* _PROVIDED TEXT_:
# The Homeless Of D.C.



## just x joey (Oct 9, 2007)

C&C Please

this lady rotates with a few other people, and is posted across the streeet from the white house. They have been protesting since the 80's i beleive.







This guy was very happy to pose for a picture, i like how 'Bed, Bath, and beyond' stands out on his cart because its like thats the closest he'll be to a bed and a bath, i dunno the words to say what im tryn to say, but u get the point. He was a very nice guy.





This guy didn't care if i took his picture or not. I asked him and he just said "whatever." then i gave him a bottle of water and a poptart and he was very happy. (i took this b4 i gave him the food and drink)


----------



## TCimages (Oct 9, 2007)

wow, nice captures man.  I wish I had the kahoonas to go down there and take pics like that.  I just feel so damn awkward.  More power to ya!!


----------



## just x joey (Oct 9, 2007)

oh, i felt extremely awkward. So many homeless people turned me down, even one thought i was in the CIA! lol thanks tho, i hope to go to different cities, and take pics of their residents. thanks for the comment, and the 'power'


----------



## Campbell (Oct 9, 2007)

Powerful images, I like them all.


----------



## just x joey (Oct 9, 2007)

thanks!


----------



## Digital Matt (Oct 9, 2007)

Nice work Joey. Best images I've seen from you on here.  The vignetting adds a nice touch.


----------



## just x joey (Oct 9, 2007)

Digital Matt said:


> Nice work Joey. Best images I've seen from you on here.  The vignetting adds a nice touch.



haha wow! u just flattered me a lot. thanks!


----------



## JimmyJaceyMom (Oct 9, 2007)

Those are awesome!  NICE!  And if you get bored check out this site:
http://www.joeyl.com/
if you want to see some very interesting phhotos of the homeless.


----------



## just x joey (Oct 9, 2007)

ive seen that site, i want to take pics liek that.


----------



## oldnavy170 (Oct 9, 2007)

Yes, these ARE great!!!!  They are the type of photos that make you think and wonder.  Awesome job!


----------



## souljourney (Oct 9, 2007)

Really nice work!  I agree, the best I've seen from you...could this be your niche, perhaps?


----------



## just x joey (Oct 9, 2007)

haha i hope it is my niche, its what im interested in, cant wait till i have enough money to get to 70-200 vr f/2.8! so i can take pics from a far distance.


----------



## ~Stella~ (Oct 9, 2007)

Here's another site you may find interesting:  http://flickr.com/photos/stoneth/sets/1562065/


----------



## just x joey (Oct 9, 2007)

wow, i couldnt find many homeless people this trip that were willing to let me photography them. i need to take pictures like these people!


----------



## Hill202 (Oct 9, 2007)

Great shots, very moving.


----------



## DPW2007 (Oct 10, 2007)

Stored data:

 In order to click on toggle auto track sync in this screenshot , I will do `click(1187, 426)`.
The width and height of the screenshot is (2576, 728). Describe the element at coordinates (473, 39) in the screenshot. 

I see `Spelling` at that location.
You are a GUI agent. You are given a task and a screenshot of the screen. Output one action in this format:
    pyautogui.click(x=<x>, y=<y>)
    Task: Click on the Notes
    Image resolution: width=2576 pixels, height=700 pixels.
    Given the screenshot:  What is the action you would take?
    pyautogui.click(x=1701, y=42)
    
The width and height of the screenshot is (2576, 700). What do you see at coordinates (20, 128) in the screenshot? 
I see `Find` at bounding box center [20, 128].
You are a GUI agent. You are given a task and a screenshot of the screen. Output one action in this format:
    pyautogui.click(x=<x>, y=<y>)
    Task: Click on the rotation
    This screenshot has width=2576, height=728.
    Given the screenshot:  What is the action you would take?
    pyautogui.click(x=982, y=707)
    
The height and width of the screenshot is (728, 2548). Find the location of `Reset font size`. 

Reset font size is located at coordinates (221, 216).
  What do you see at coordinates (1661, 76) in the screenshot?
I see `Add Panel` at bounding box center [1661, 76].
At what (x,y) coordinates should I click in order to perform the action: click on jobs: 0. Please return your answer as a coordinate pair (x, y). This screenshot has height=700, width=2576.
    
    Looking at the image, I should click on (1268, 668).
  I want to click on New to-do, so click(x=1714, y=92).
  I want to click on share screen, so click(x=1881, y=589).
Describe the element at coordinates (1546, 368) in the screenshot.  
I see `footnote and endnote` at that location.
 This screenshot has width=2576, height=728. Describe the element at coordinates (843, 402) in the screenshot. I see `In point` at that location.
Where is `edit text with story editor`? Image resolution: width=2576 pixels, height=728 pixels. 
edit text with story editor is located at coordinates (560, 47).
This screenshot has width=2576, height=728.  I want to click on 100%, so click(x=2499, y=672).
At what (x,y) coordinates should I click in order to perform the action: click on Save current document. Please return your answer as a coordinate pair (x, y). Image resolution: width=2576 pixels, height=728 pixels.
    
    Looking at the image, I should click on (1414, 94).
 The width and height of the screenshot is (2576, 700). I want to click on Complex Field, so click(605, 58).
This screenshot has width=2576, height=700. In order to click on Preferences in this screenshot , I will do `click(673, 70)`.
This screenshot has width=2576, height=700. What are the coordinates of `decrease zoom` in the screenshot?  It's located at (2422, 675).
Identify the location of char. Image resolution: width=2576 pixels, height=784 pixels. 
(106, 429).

* _WRITTEN TASKS_:
1 > Could you transcribe the listing word for word, from its first line through the line holding "center [1661, 76].", with both of those lines included?
2 > Can you pick up the forum thread about photographing the homeless of D.C. where it stops?

* _TASK-BY-TASK OUTPUTS_:
1 >
 In order to click on toggle auto track sync in this screenshot , I will do `click(1187, 426)`.
The width and height of the screenshot is (2576, 728). Describe the element at coordinates (473, 39) in the screenshot. 

I see `Spelling` at that location.
You are a GUI agent. You are given a task and a screenshot of the screen. Output one action in this format:
    pyautogui.click(x=<x>, y=<y>)
    Task: Click on the Notes
    Image resolution: width=2576 pixels, height=700 pixels.
    Given the screenshot:  What is the action you would take?
    pyautogui.click(x=1701, y=42)
    
The width and height of the screenshot is (2576, 700). What do you see at coordinates (20, 128) in the screenshot? 
I see `Find` at bounding box center [20, 128].
You are a GUI agent. You are given a task and a screenshot of the screen. Output one action in this format:
    pyautogui.click(x=<x>, y=<y>)
    Task: Click on the rotation
    This screenshot has width=2576, height=728.
    Given the screenshot:  What is the action you would take?
    pyautogui.click(x=982, y=707)
    
The height and width of the screenshot is (728, 2548). Find the location of `Reset font size`. 

Reset font size is located at coordinates (221, 216).
  What do you see at coordinates (1661, 76) in the screenshot?
I see `Add Panel` at bounding box center [1661, 76].

2 >
Fantastic shots, liking them a lot. I would never have the balls to take any photos of the poor people around my area, they'll probably start getting aggressive!

David


----------



## LaFoto (Oct 10, 2007)

So is that last one tone mapped?
Looks like it.

And I have seen that self same lady when I was in DC 1 1/2 years ago. I might even have her photo, too, somewhere ... would need to dig out the DVD with all my Washington D.C. pics from the meet-up and look through them.


----------



## acaldwell (Oct 10, 2007)

very nice job joey.  i love the emotion in these.  i am very attracted to your pics b/c i have such a heart for the homeless and actually volunteered for a while at a shelter in downtown ft. worth.  keep up the generosity when photographing them.  offer to take them to mcd's or something and i'll bet you'll get more of them to agree. thanks for sharing


----------



## just x joey (Oct 10, 2007)

LaFoto said:


> So is that last one tone mapped?
> Looks like it.
> 
> And I have seen that self same lady when I was in DC 1 1/2 years ago. I might even have her photo, too, somewhere ... would need to dig out the DVD with all my Washington D.C. pics from the meet-up and look through them.



its not tone mapped, just added vignette, lowered saturation, and burned and dodged a little.


----------



## sxgt (Oct 10, 2007)

maybe you could photoshop out the bed bath and beyond logo on the cart stuff like that always catches my eyes.


----------



## just x joey (Oct 10, 2007)

sxgt said:


> maybe you could photoshop out the bed bath and beyond logo on the cart stuff like that always catches my eyes.



i tried and it looked bad, plus, if i get it printed, im going to title it "Beyond a Bed and a Bath" 

i just think its kind of ironic he would have that shopping cart.


----------



## wildmaven (Oct 10, 2007)

Really great images. The plight of the homeless always makes me sad. When they die, will anyone really know? The fact that you have an image of some of the world's forgotten is very moving. 

Marian


----------



## Sweetsomedays (Oct 10, 2007)

I can only say ditto. Those are very strong images. Well done!


----------



## kundalini (Oct 10, 2007)

Well done joey.  These are the best you've put up for us to see.

I like the irony in #2 with the trolley badge, but I have to give a big thumbs up on the capture of despair in #3.  There is irony in #3 as well since he is stretched out on a "uniforms group" box.


----------



## just x joey (Oct 10, 2007)

thanks.


----------



## emogirl (Oct 11, 2007)

i agree with digital matt..these are your best posts yet!  first one is superb!


----------



## khristeeanos (Oct 11, 2007)

just x joey said:


> lol thanks tho, i hope to go to different cities, and take pics of their residents.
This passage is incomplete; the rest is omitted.